The issue is chock-full of resources and its article cover a range of topics, including:
Opioid abuse and elder justice.
Most folks don’t know there is a strong threat to elders posed by the estimated 1.7 million people addicted to opioids in this country. In Vail last August, a local M.D. presented on this topic at the 10th annual CBA Elder Law Retreat. Here is the sad fact – many elders who need their pain meds are being deprived of them by others, often family members, who steal the elder’s pain meds. Here’s another link on that topic.
Transnational scam predators and elder victims.
Financial fraud has new and unanticipated expression in new technologies, and elders are potential prey for these scammers when elders use the internet to stay in touch with people important to them. People who are victims of these scams are at risk of losing their accumulated wealth (often hundreds of thousands of dollars) and with that loss comes a spike in mortality rates of these victims. While many of us might think of the internet as “anonymous” – most of us know better because a faceless and unknown predator can often inflict more harm than a known and identifiable scammer.

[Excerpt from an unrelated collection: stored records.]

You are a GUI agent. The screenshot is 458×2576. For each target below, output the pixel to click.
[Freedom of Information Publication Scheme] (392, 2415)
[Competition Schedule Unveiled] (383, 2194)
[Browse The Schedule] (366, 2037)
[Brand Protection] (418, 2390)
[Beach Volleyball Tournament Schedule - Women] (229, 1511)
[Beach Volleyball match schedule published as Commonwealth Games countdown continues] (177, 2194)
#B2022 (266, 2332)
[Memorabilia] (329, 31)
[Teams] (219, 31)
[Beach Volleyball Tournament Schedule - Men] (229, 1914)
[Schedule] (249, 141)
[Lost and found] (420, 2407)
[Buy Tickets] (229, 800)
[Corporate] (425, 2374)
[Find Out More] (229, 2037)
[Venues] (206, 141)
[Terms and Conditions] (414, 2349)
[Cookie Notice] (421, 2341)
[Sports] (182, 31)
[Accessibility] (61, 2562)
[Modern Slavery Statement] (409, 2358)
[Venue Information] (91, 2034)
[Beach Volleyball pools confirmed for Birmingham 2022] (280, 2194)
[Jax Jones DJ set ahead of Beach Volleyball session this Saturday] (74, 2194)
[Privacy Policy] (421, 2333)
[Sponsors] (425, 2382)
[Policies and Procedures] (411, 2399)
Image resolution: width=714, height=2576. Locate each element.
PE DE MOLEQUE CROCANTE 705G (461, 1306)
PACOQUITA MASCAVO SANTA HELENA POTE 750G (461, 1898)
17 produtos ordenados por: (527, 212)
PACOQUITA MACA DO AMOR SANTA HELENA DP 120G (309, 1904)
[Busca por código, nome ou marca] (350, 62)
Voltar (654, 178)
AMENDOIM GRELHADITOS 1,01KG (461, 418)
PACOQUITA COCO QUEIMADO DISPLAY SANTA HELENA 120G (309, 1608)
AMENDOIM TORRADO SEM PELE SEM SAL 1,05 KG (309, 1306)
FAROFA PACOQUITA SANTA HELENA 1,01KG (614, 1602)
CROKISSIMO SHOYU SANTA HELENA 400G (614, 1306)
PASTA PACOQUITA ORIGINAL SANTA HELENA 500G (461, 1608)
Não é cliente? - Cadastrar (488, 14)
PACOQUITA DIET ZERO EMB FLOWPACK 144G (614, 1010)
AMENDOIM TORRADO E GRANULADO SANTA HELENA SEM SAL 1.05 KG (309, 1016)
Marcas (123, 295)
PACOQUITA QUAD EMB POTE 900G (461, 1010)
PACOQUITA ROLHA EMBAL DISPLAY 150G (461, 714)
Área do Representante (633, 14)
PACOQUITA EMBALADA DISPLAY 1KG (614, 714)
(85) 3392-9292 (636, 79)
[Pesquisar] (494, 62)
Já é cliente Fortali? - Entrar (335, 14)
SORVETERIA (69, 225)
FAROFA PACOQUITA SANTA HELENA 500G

Elder abuse and neglect in American Indian and Alaska Native communities.
I found a monograph published in 2000 which had useful information about the prevalence and reporting of elder abuse in several Native American communities. Sadly, a 2014 publication states that the prevalence of elder mistreatment in this population is unknown due to the fact that only smaller studies of certain communities have been conducted.
What I found most helpful and hopeful about this issue of the DoJ’s Journal however, was the article about the coordination of federal, state and local partnerships involved in elder justice for the reporting, investigating, prosecution of perpetrators and the provision of support services and redress for victims. The two authors of this article used an estimate that as few as 1 in 24 cases of elder abuse is reported to authorities (at 138).
The federal government is a key player in assisting state and local communities to recognize a common definition of elder abuse as well as to provide guidance for federally regulated financial institutions and assist in the tracking and prevention of internet and telecommunication fraud and theft targeted at elders.
That’s all for now… and Happy New Year!